• [SELECTED PASSAGE]:
****************

At first playing a powder blue electric mandolin and then a guitar — whose plug fell out at least once; you couldn’t hear much of what she was adding on strings either way — Cook concentrated on her sharp lyrics, which were often muddied inside those hard-charging arrangements.
Cook has crafted some strong anthems, from “Thick Georgia Woman” to kick off the set; the popular “El Camino” mid-show and the triumphant “Sometimes It Takes Balls to be a Woman” to end her encore. When it came time for a cover, she went not to any of the classic country she plays on the air, but the Velvet Underground. Nice to hear “Sunday Morning” anyway.
I had completely expected her to work up some sort of tribute to Nancy Griffith after the surprising announcement of that singer’s death the day before. Like Griffith, Cook had been a pet favorite on David Letterman and been on a number of times.
Cook did recall early in the show how Griffith helped arrange an opening gig for her at the Birchmere in Alexandria years ago — the first time she had played the D.C. area. She said she was dedicating the night’s set to her. But she didn’t play any of her songs.
Presumably she had carefully rehearsed what she wanted to play with her band before setting out on the road and couldn’t handle the spontaneity of an added tribute.
Cook’s carefully written songs, rich with detail, are certainly from the same literary-minded corner Griffith with memorable lines like “Passed out on the concrete porch ‘ Love sure is a bitch when your liver is scorched” from “Stanley by God Terry” or “If I wake up married, I’ll have to annul it / Right now my hands are in his mullet” from “El Camino.”
As it was, she performed solo with guitar just once in the show, at the start of her encore. And it stood out just as it does on “Aftermath.” “Mary, the Submissing Years” was slyly written as a kind of answer song to John Prine’s “Jesus the Missing Years.” Half-narrated in her transfixing drawl (which she uses on voice overs as well as radio), she imagines the life of the mother of Jesus as transported to today. It’s got the detail of a Flannery O’Connor and a lilting chorus. As she got to its end, she stopped mid-lyric and paused, bowing her head, almost as if she were overcome with emotion or memory. Nope. She had forgotten the words. So the parable ended with another chorus and no resolution.

****************

[Saved entries]
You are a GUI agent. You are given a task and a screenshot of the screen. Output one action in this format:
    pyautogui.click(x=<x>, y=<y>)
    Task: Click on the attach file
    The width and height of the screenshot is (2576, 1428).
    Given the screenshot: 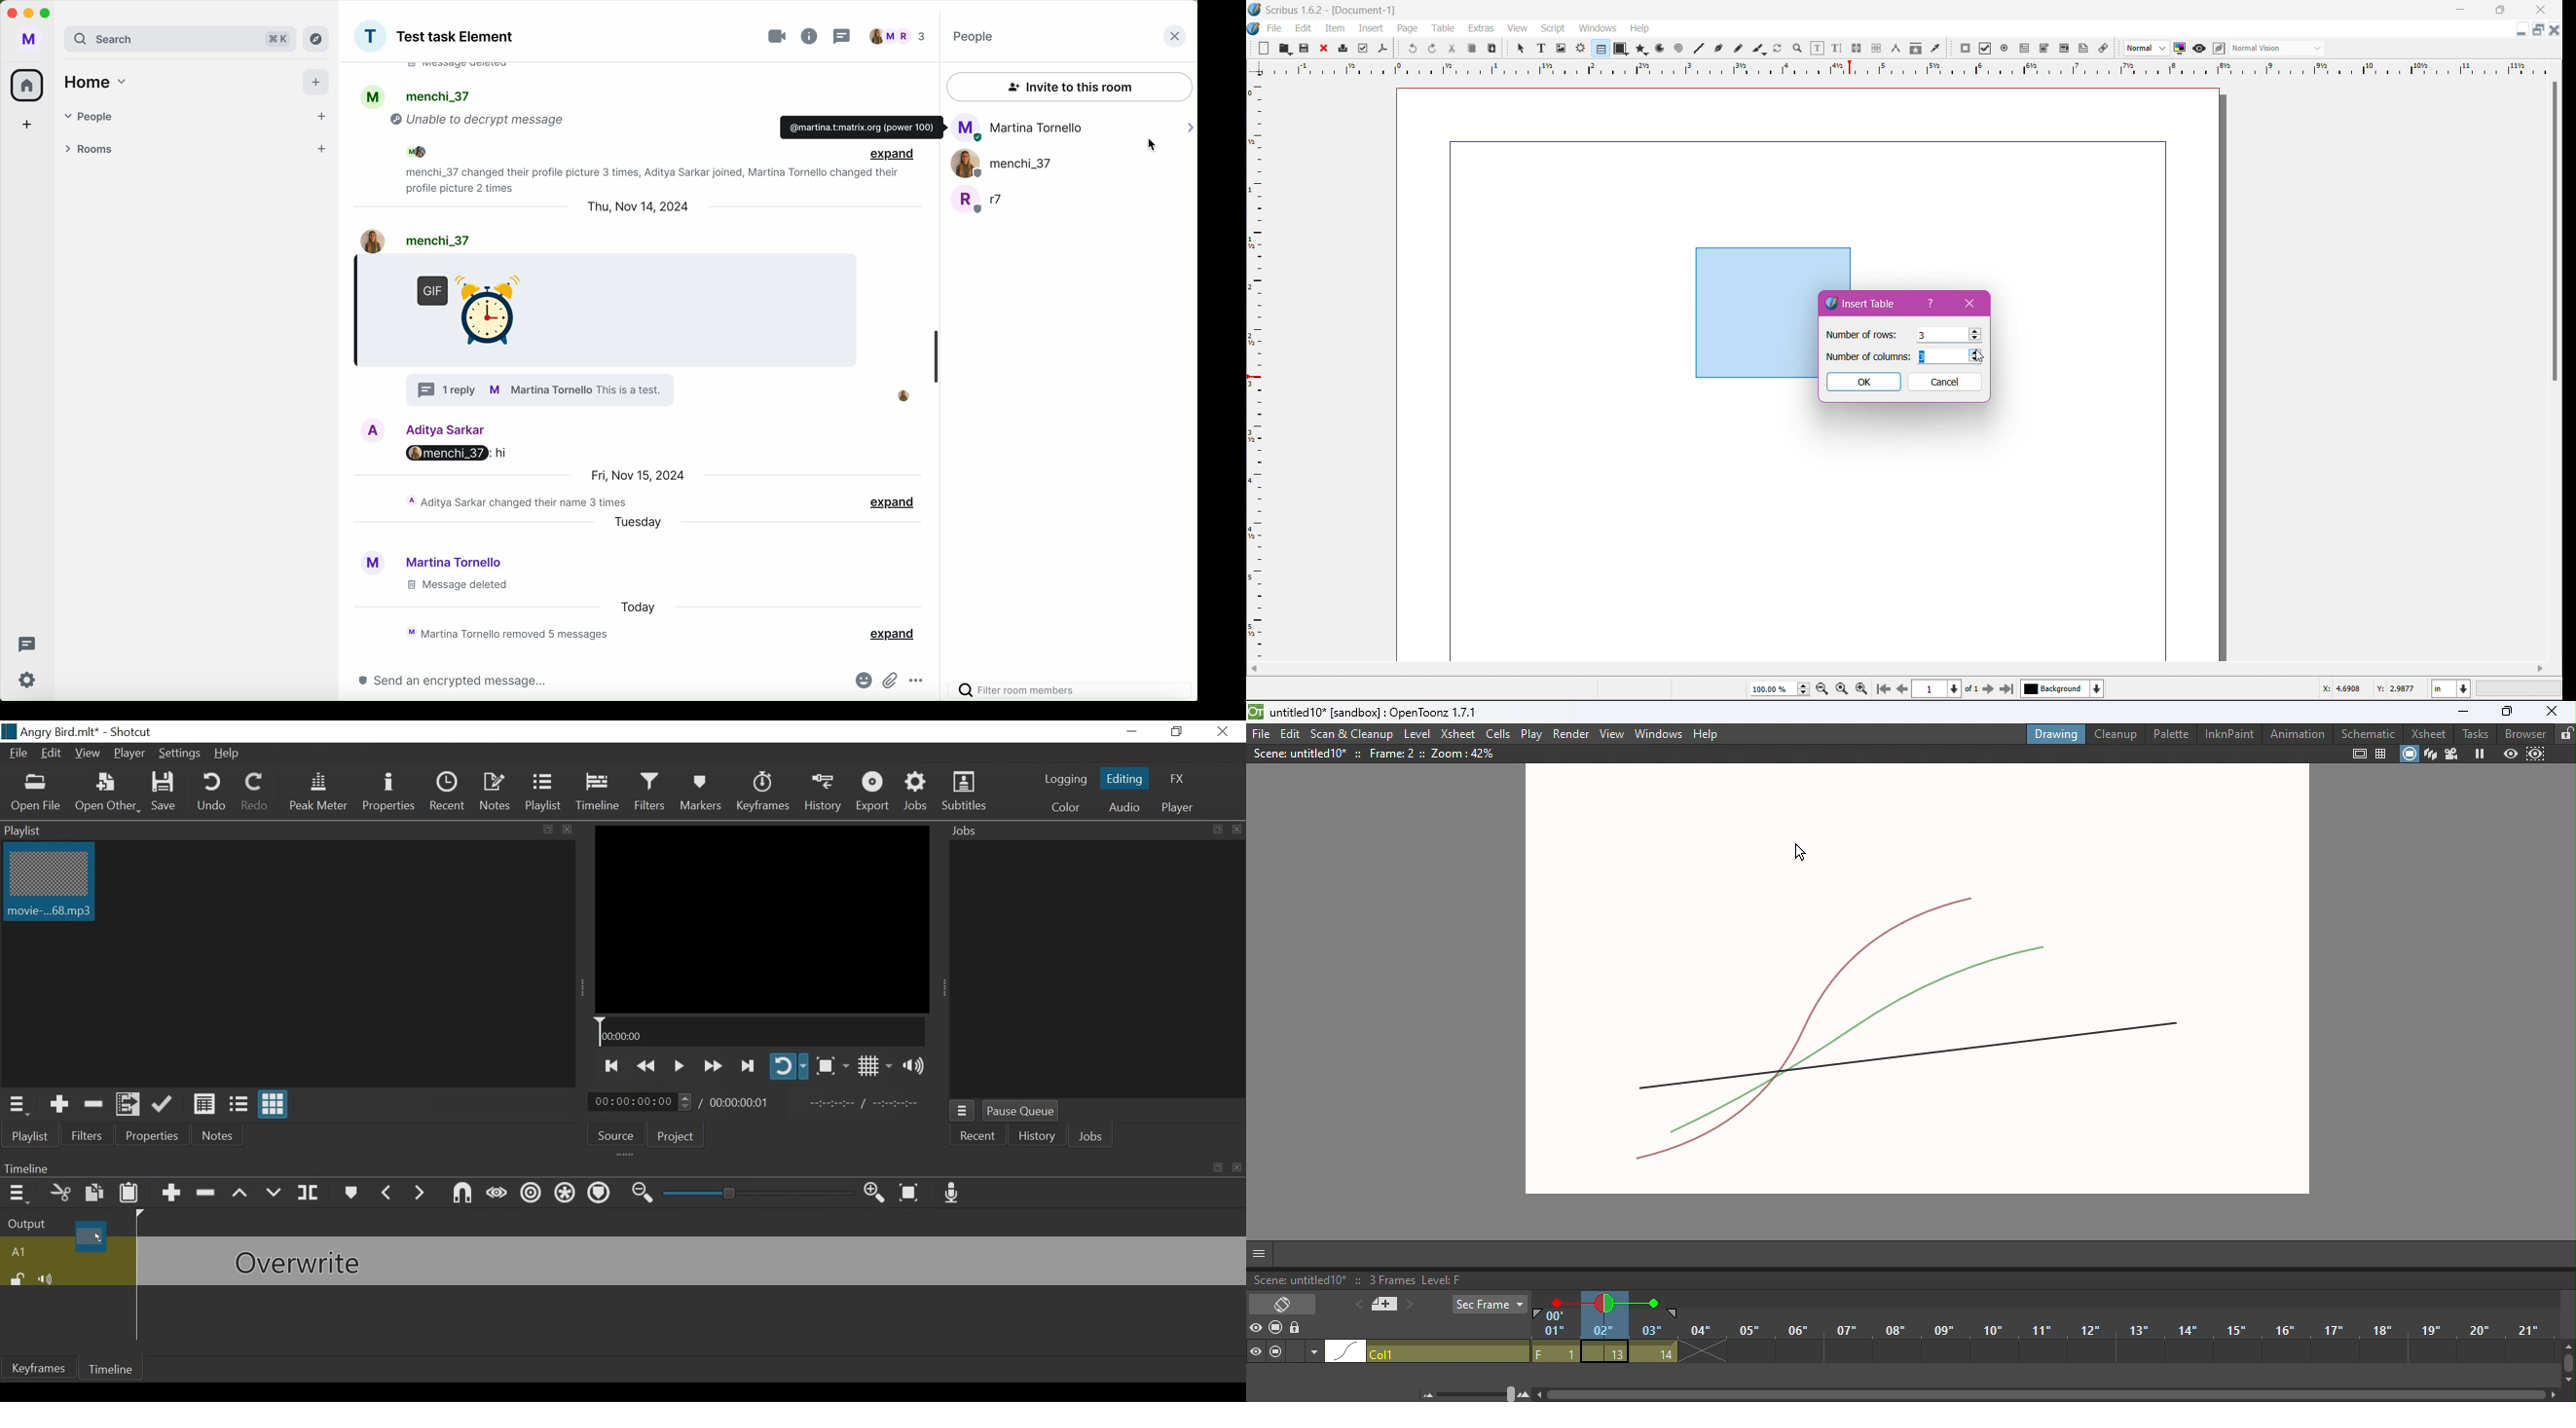 What is the action you would take?
    pyautogui.click(x=891, y=679)
    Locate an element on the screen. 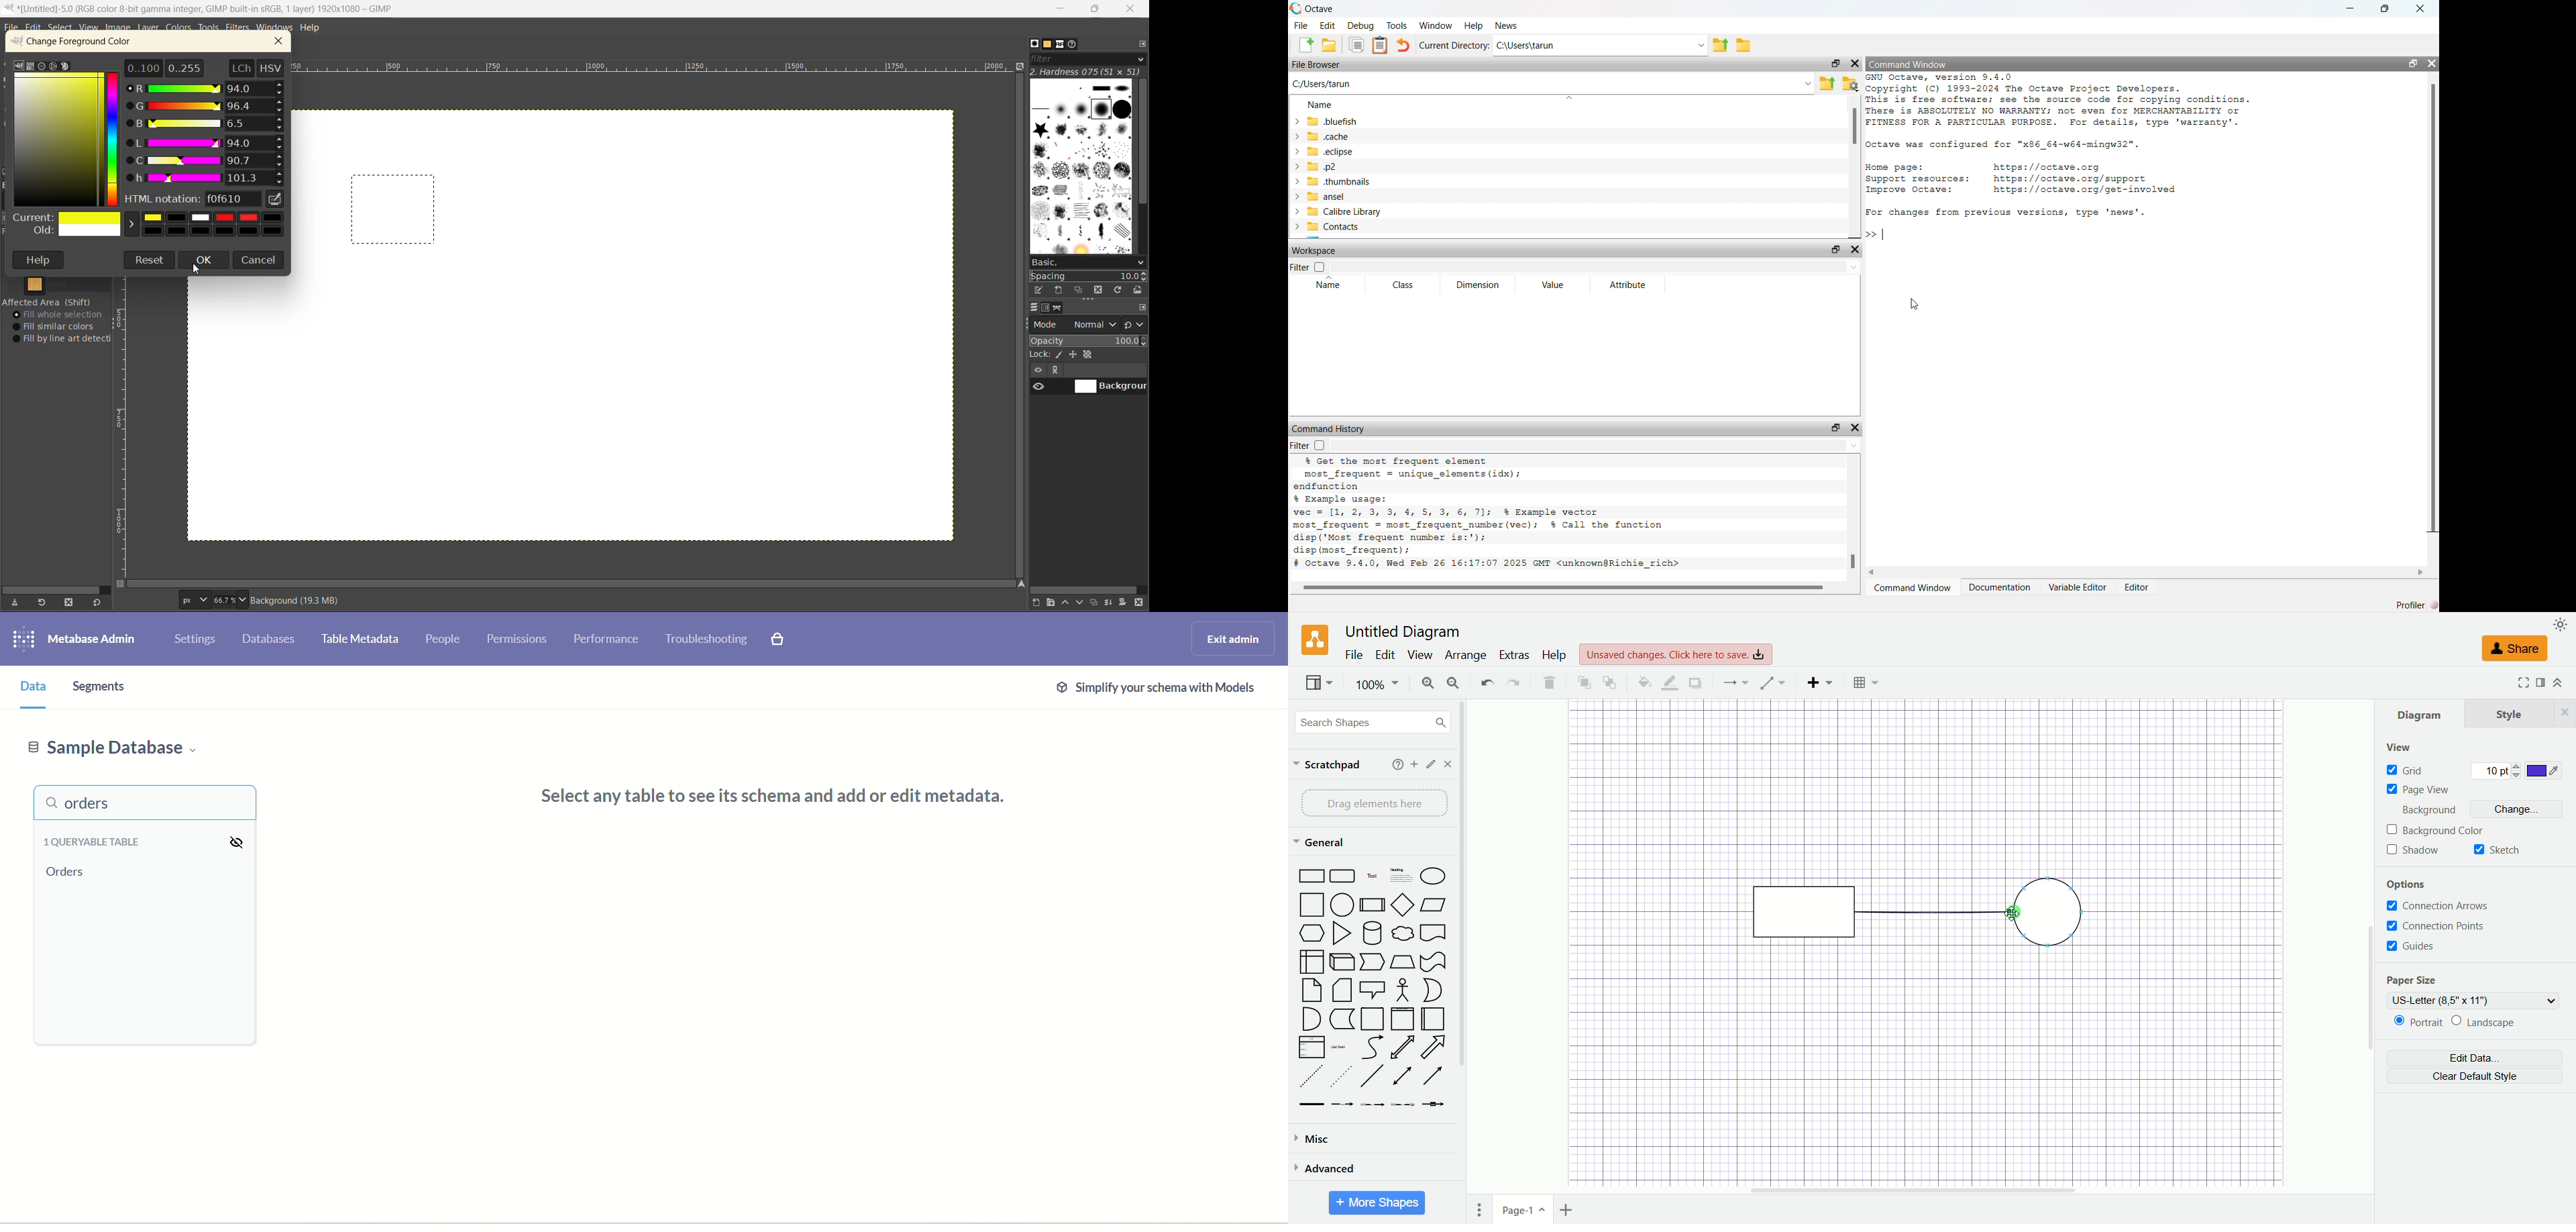 The height and width of the screenshot is (1232, 2576). Connector with Icon Symbol is located at coordinates (1436, 1107).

****************

• [TASKS TO PERFORM]:
1 - List every song title in the concert review that the review presents as one of Cook's own songs.
2 - Reproduce the part of the concert review starting at "Cook did recall" and ending at "of her songs.".

• [SOLVED TASKS]:
1 -
"Thick Georgia Woman"
"El Camino"
"Sometimes It Takes Balls to be a Woman"
"Stanley by God Terry"
"Mary, the Submissing Years"

2 -
Cook did recall early in the show how Griffith helped arrange an opening gig for her at the Birchmere in Alexandria years ago — the first time she had played the D.C. area. She said she was dedicating the night’s set to her. But she didn’t play any of her songs.